Este fenómeno, derivado del concepto clásico del síndrome de Estocolmo, ocurre cuando personas sometidas a ambientes laborales tóxicos, violencia psicológica o abuso de poder comienzan a normalizar el maltrato, minimizarlo o incluso sentirse culpables por cuestionarlo.
Entre las principales señales de alerta se encuentran la identificación emocional con el jefe que maltrata, el miedo constante a decepcionar o perder el empleo, así como la culpa o vergüenza al pensar en renunciar, aun cuando el ambiente afecta la salud mental y emocional.
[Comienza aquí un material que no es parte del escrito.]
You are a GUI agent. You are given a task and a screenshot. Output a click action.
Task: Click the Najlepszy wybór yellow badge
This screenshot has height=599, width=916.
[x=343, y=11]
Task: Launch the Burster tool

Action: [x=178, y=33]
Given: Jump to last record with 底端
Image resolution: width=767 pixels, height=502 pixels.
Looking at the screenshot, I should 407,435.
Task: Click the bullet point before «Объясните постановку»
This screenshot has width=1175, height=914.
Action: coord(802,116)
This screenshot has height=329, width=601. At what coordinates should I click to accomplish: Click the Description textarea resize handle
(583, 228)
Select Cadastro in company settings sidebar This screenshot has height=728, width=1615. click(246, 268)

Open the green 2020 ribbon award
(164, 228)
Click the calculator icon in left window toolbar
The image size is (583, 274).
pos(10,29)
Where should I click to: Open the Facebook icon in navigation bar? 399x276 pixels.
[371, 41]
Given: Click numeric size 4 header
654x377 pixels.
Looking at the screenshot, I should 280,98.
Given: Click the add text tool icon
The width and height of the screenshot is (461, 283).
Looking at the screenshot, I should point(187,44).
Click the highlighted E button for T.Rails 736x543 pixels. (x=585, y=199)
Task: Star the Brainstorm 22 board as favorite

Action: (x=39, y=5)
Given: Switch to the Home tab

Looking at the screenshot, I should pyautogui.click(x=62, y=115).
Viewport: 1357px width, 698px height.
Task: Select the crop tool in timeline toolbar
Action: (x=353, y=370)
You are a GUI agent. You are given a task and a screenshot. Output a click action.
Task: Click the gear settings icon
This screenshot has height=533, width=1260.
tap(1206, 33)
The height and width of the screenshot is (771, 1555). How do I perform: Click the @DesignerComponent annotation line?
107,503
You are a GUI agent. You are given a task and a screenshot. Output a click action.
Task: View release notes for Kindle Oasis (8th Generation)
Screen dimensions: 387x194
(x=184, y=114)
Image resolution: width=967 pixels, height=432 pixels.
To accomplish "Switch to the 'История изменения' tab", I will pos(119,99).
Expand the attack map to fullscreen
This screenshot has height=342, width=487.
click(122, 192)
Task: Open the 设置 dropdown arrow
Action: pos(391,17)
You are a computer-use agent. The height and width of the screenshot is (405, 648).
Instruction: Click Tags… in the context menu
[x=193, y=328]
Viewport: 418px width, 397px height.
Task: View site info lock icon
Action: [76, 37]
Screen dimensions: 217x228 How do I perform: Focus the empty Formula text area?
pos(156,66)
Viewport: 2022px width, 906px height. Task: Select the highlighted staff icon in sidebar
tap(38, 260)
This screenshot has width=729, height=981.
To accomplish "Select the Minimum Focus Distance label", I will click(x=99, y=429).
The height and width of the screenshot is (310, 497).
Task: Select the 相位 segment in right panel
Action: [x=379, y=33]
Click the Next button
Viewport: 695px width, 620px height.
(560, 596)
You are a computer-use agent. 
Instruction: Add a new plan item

Especialistas señalan que frases comunes como “deberías estar agradecida por trabajar aquí”, “somos una familia” o “hazlo por amor al proyecto” suelen ser utilizadas como estrategias de control, permitiendo exigencias sin límites, jornadas excesivas, falta de pago justo y la invasión de horarios y espacios personales, incluso fines de semana o fuera del horario laboral.
Otro síntoma frecuente es que las personas comienzan a definir su valor personal únicamente en función de su puesto o desempeño, perdiendo contacto con sus propias necesidades, emociones y límites, y llegando incluso a justificar al agresor con frases como “no fue tan grave” o “yo lo provoqué”.
Además, se alerta sobre la normalización del estrés, el desgaste emocional y la invalidación de necesidades básicas, como cuando se minimizan solicitudes de aumento salarial o mejoras laborales mediante comentarios humillantes o despectivos.
Especialistas coinciden en que aunque la necesidad de pertenencia es natural, cuando esta se utiliza para manipular, controlar o vulnerar derechos, el ambiente laboral se convierte en un espacio de abuso psicológico que puede tener consecuencias graves para la salud mental.